- Opening Delimiter -
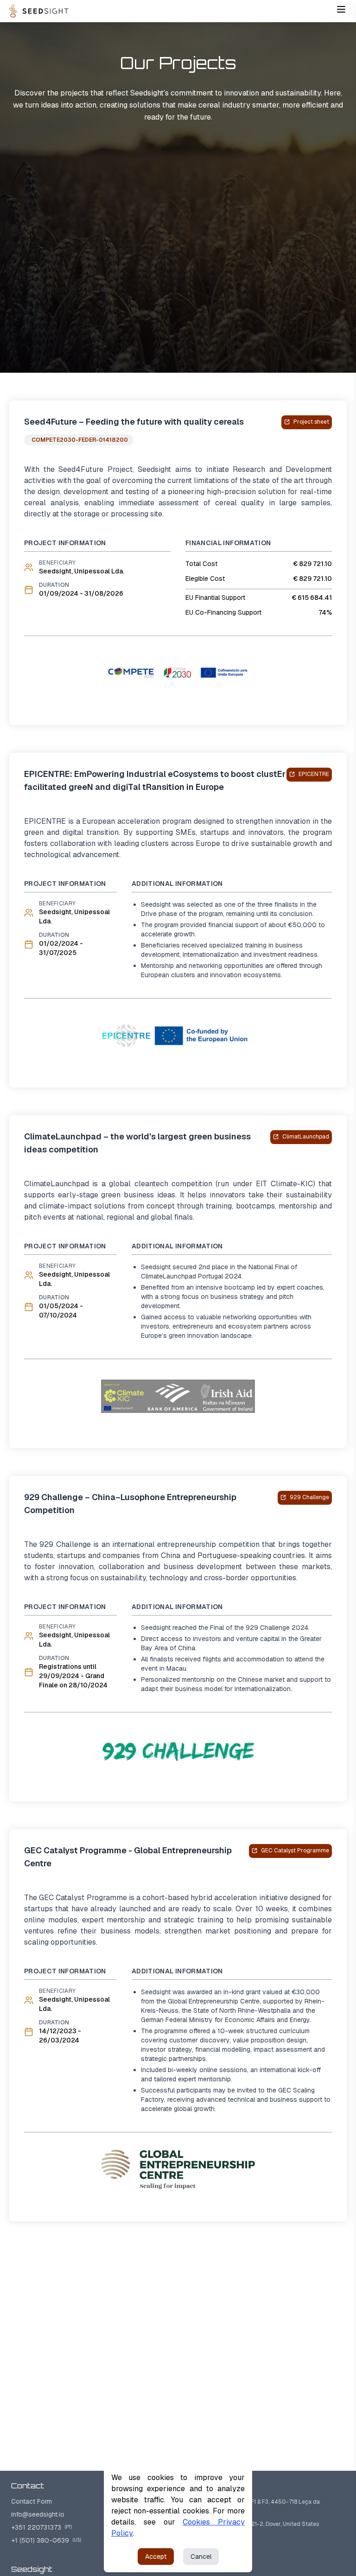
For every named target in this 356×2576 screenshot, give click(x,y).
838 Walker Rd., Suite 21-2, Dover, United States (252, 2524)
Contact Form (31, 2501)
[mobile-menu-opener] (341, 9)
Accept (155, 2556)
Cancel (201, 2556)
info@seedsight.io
- Closing Delimiter -
Your task is to transcribe the line containing "Contact Form (31, 2501)" and every line after it, through the last line of the data, exactly as written and with nothing more.

**SOLUTION TO THIS PROBLEM**.
Contact Form (31, 2501)
[mobile-menu-opener] (341, 9)
Accept (155, 2556)
Cancel (201, 2556)
info@seedsight.io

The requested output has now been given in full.